[Collected data]
▬▬▬▬▬▬

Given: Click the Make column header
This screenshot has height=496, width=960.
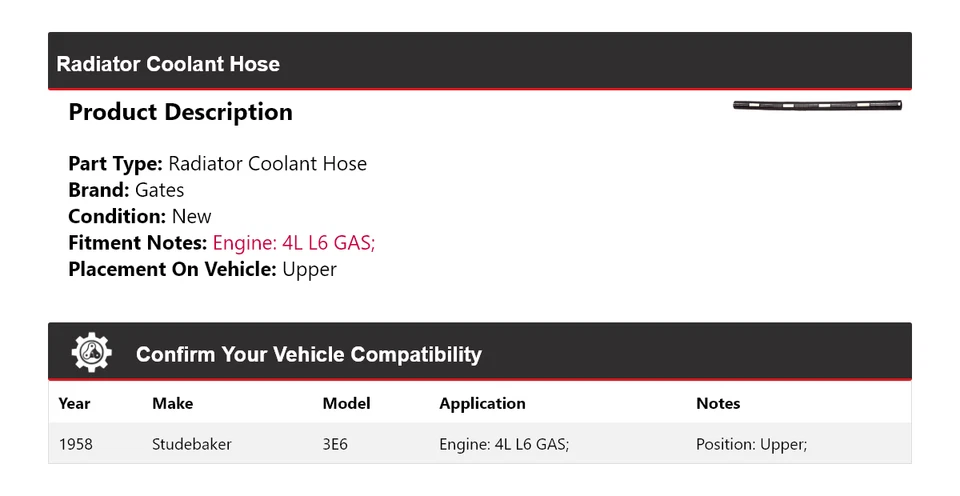Looking at the screenshot, I should coord(172,403).
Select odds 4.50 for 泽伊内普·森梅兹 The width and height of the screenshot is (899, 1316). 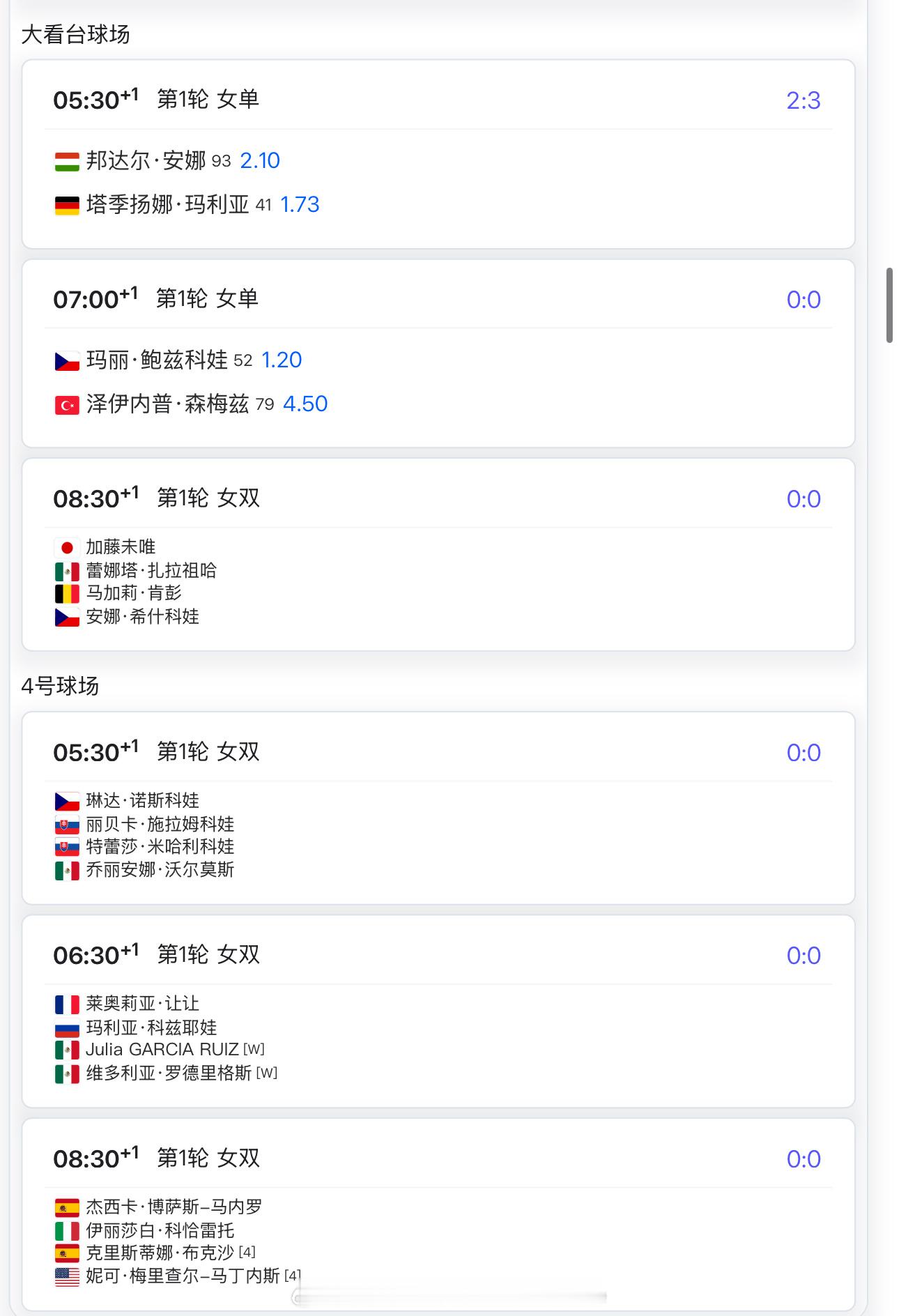305,404
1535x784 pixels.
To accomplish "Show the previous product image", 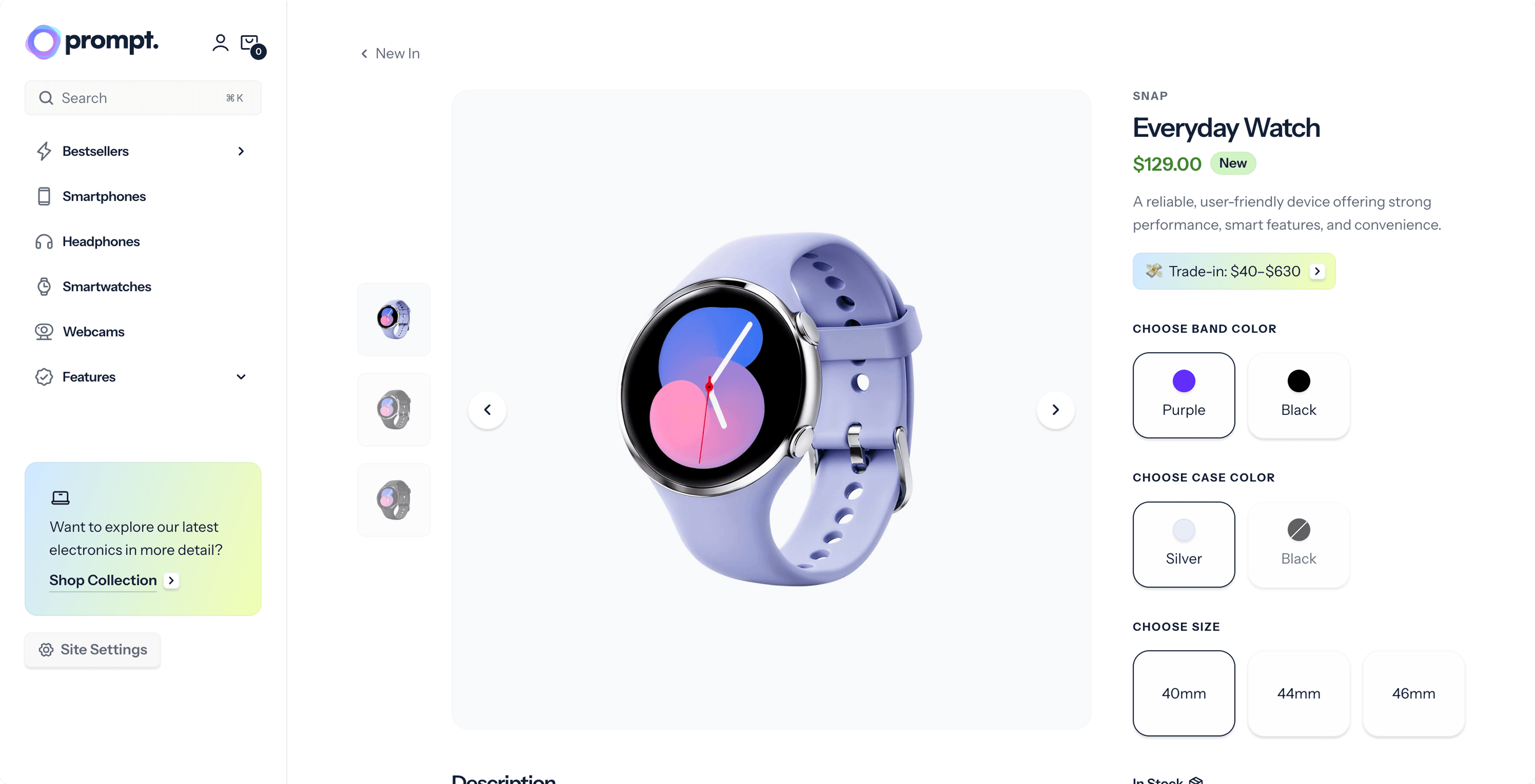I will tap(487, 410).
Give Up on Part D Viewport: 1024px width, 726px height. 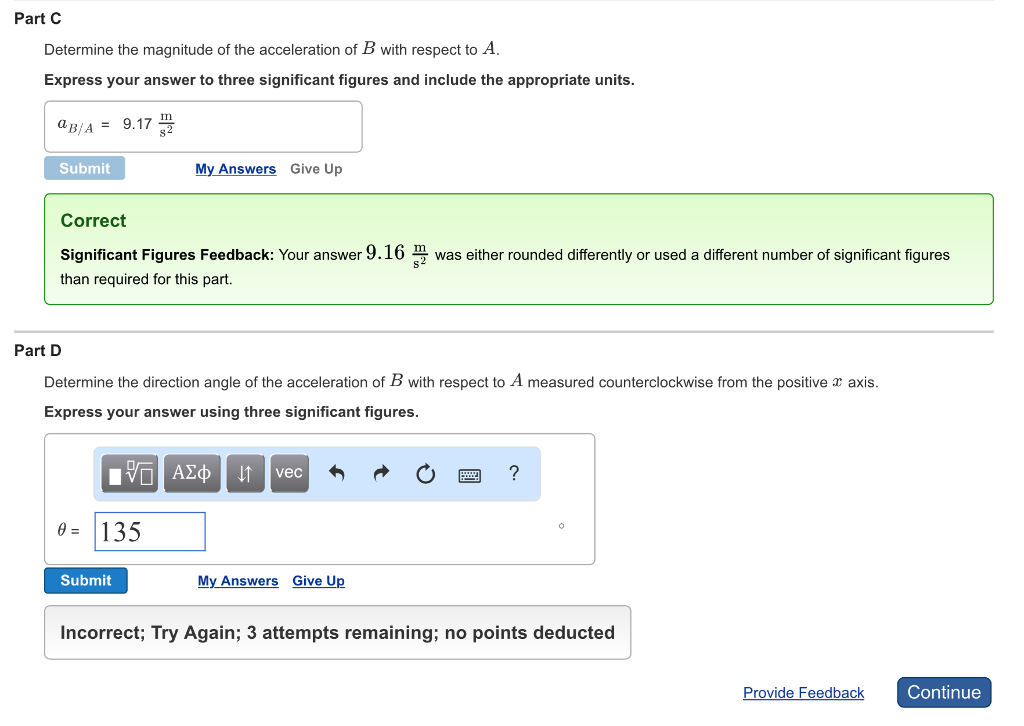(318, 581)
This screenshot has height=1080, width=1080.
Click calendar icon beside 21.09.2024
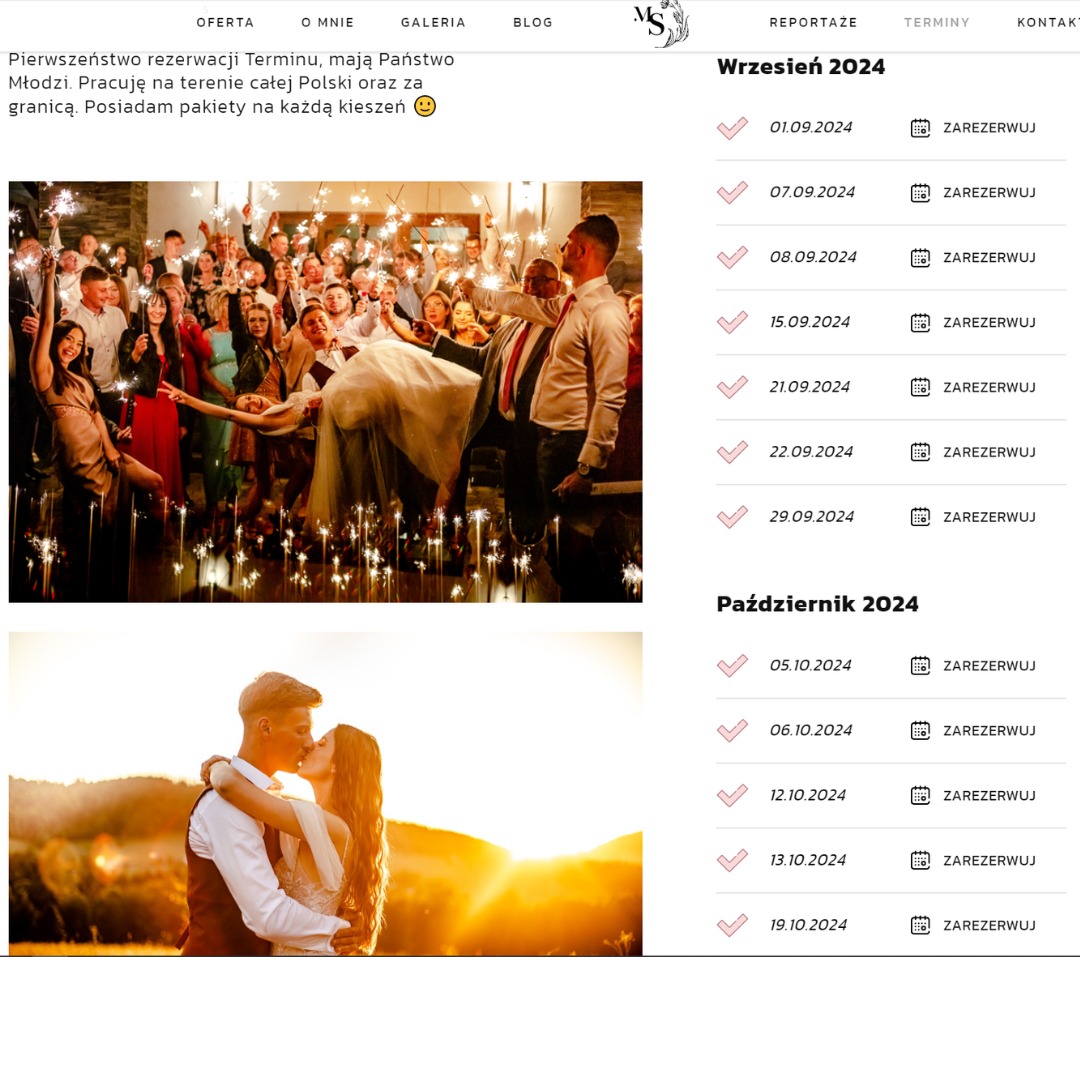coord(920,387)
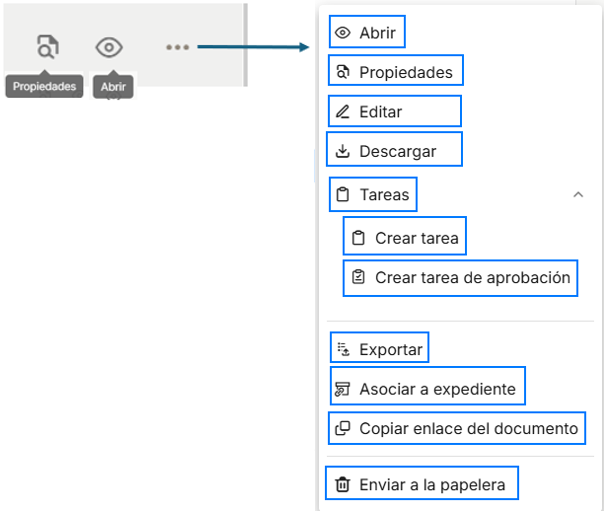Open the three-dots more options menu
This screenshot has width=604, height=511.
[178, 47]
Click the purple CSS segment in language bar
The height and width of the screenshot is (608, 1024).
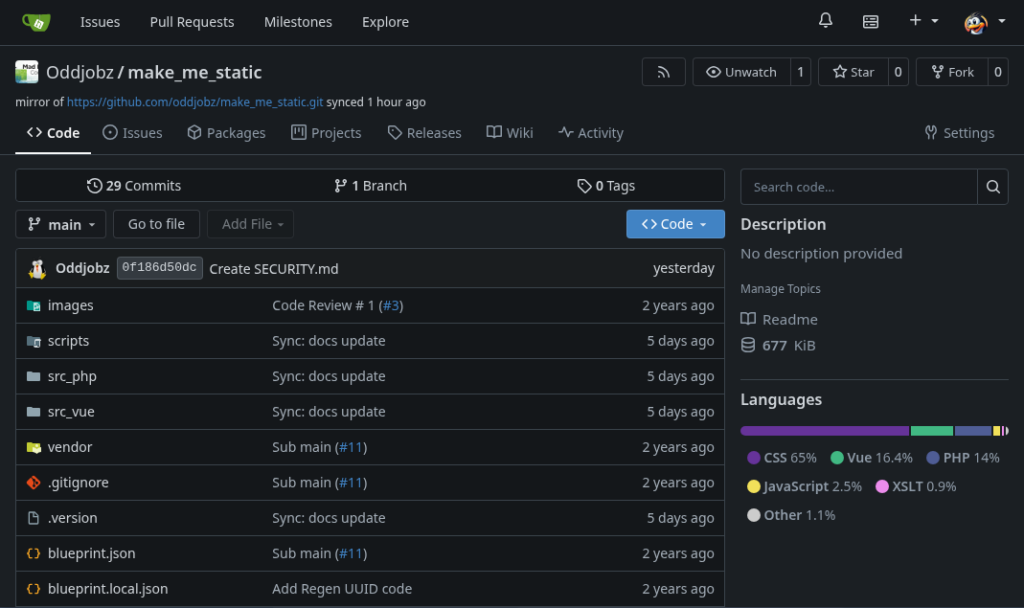824,431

▬▬▬▬▬▬

* Work instruction: Exactly the lines from the line containing "Click calendar icon beside 21.09.2024" to the end of the records need to be copied, both ends included, with pictures left out.

* Task solution:
Click calendar icon beside 21.09.2024
coord(920,387)
Open the three-dots more options menu
This screenshot has width=604, height=511.
[178, 47]
Click the purple CSS segment in language bar
The height and width of the screenshot is (608, 1024).
824,431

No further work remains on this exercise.